After close to 80 miles of pavement, then dirt road, then an old logging two track that ends in a clearing once used to stage logs cut in the heyday of Adirondack logging, I find myself pushing through dense second growth pines. Branches grab at my hat and wader straps, I swear at the trees under my breath and sometimes out loud as I struggle to stay on a straight path. It’s nearly impossible to do, the forest is so thick. There is no path. I follow a compass and then eventually the sound of flowing water and finally I find myself standing on the tall grass of the stream side. It’s still laying over, sleepy and week from the winter months. Spring has just barely begun up here, were it not for the evergreens there still wouldn’t be much color yet.
I stand on the side of a huge pool, one that flows so slowly that if it wasn’t for the cloud of sediment stirred by wading boots slowly drifting downstream in tumbling billows of brown that I might think it was a still pond. It’s amazing that less than a mile from here, downstream, this same water is in a few places no more than a ten foot wide shoot of white water that empties into pocket waters no more than thirty feet wide at most.
The head of the pool is in sight up to my left and I make my way there. The stream is once again no more than twenty-five to thirty feet wide just above it. As it pours into the head of the pool, pushing around a boulder whose back breaks the surface and stirs up foam, the eddy where the fast moving water grazes the slack water to its right looks like a text book position for fish to wait in the chow hall line. I picture them lined up just off the bottom, forks and knives clenched in fins, napkins tied around their necks like an old cartoon, singing some silly song and kicking their tails fins like the Rockettes. The spot looks too good to be true. I remove the tiny streamer from the hook keeper on my 3wt.
I make my first cast to the swirling water on the back side of the boulder, my plan to let it drift from there to the eddy and the waiting trout. The streamer slaps down like a raw steak dropped on the kitchen floor and barely has it had time to even right itself or begin it’s drift when a small explosion of two tone black and pink takes it from below and the line goes tight. The 3wt shakes as the Brook trout that has most likely never seen a hook or much less a human makes a rookie mistake and doesn’t take the time to inspect its meal. The Brookie is absolutely gorgeous, perfection in nine inches of wild Adirondack native. Its spots placed just so like an amazing painting at a museum, the halos of blue match the sky, the pink belly like a neon sign plugged into an electrical socket. A gorgeous rookie.

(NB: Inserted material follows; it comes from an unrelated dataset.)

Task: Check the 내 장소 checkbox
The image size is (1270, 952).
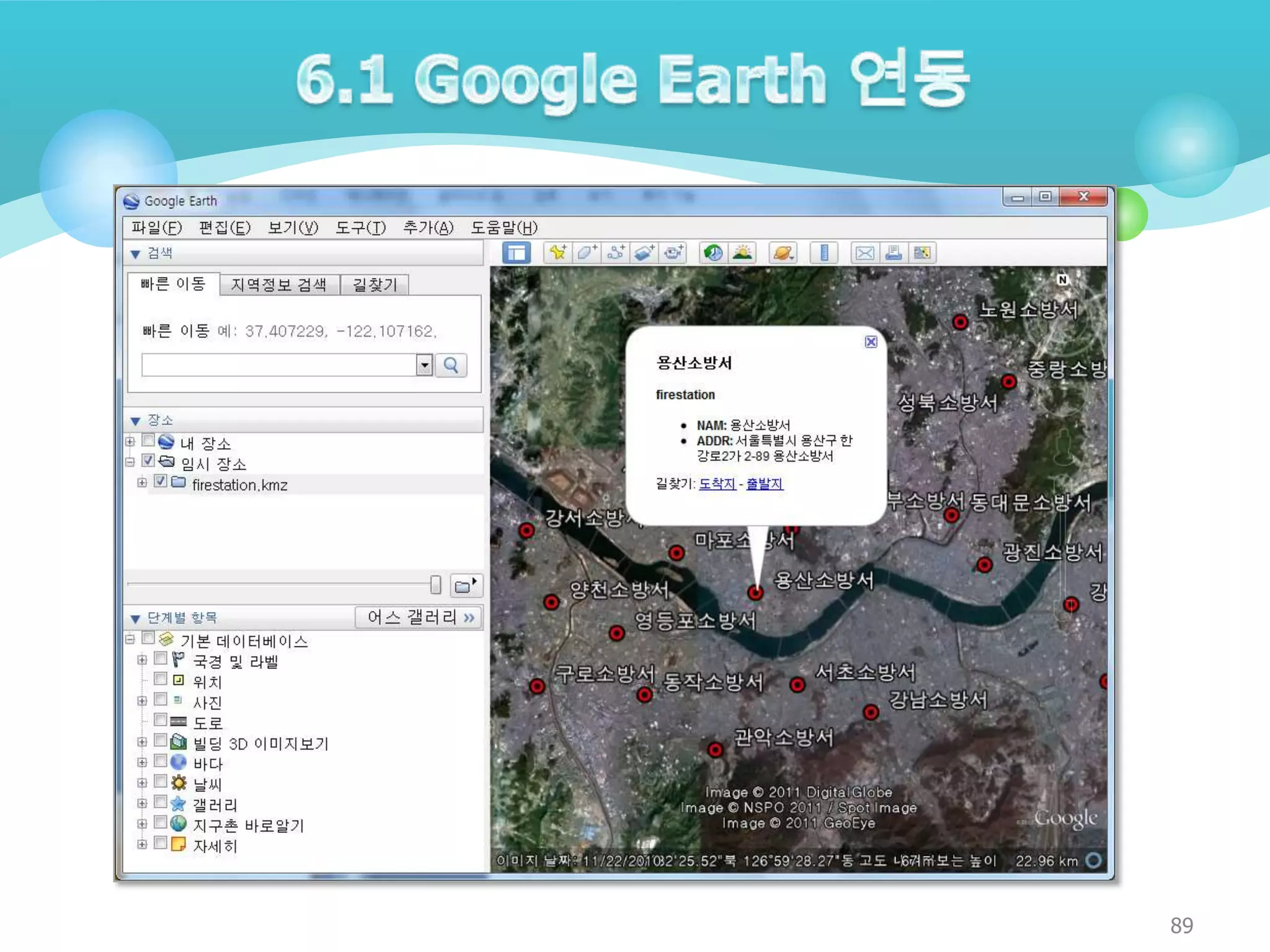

For the next hour I catch a fish every two to three casts. I even take the time to choose a dry fly from my box, something totally uncharacteristic of me when the trout begin to jump, not rise, but jump at emerging insects no more than ten feet away from me. Fish that have never seen a fly or lure, the rookies, are harder to get to. It takes effort to find them. If you like the convenience of fishing two feet from your car this is not the place for you. But if you’re a rookie like me, I’ve found the best way to up my catch numbers is to go out in search of the fish that have little to no experience with fisherman. The rookies.